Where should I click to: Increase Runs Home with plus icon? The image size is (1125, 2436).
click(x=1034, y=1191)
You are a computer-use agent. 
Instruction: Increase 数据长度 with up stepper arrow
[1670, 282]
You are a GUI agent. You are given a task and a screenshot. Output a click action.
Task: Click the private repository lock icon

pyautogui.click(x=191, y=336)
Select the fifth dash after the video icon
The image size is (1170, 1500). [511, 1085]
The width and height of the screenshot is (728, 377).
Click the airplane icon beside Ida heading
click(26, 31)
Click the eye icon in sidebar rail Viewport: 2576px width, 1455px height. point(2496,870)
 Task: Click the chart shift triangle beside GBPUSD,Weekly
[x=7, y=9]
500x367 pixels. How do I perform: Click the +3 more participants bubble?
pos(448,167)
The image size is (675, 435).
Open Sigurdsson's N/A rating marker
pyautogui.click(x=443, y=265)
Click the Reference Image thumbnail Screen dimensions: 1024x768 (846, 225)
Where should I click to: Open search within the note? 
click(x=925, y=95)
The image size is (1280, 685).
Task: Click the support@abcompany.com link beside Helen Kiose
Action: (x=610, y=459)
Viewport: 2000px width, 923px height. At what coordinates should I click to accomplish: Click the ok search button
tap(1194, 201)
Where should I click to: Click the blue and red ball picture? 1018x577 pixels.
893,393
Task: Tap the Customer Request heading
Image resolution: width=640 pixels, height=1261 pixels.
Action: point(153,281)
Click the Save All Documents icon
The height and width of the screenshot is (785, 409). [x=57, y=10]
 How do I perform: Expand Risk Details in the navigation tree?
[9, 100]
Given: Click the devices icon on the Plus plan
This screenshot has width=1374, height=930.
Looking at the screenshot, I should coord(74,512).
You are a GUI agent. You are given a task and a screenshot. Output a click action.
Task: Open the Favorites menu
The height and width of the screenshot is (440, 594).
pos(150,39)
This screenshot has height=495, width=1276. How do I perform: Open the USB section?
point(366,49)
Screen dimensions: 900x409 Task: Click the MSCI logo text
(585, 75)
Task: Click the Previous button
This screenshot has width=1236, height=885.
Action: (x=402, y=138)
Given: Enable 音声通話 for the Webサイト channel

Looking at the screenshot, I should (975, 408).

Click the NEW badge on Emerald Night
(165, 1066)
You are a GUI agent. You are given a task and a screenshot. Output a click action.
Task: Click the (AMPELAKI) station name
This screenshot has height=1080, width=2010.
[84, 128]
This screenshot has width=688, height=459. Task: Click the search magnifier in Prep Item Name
┄┄┄┄┄┄┄┄┄┄┄┄┄┄┄┄┄┄┄┄
Exercise details
Starting at the line that contains "This screenshot has height=495, width=1276." and continuing through the last line, arrange those lines as a numbered list and leave out any blank lines.

Worked answer
1. This screenshot has height=495, width=1276. How do I perform: Open the USB section?
2. point(366,49)
3. Screen dimensions: 900x409 Task: Click the MSCI logo text
4. (585, 75)
5. Task: Click the Previous button
6. This screenshot has width=1236, height=885.
7. Action: (x=402, y=138)
8. Given: Enable 音声通話 for the Webサイト channel
9. Looking at the screenshot, I should (975, 408).
10. Click the NEW badge on Emerald Night
11. (165, 1066)
12. You are a GUI agent. You are given a task and a screenshot. Output a click action.
13. Task: Click the (AMPELAKI) station name
14. This screenshot has height=1080, width=2010.
15. [84, 128]
16. This screenshot has width=688, height=459. Task: Click the search magnifier in Prep Item Name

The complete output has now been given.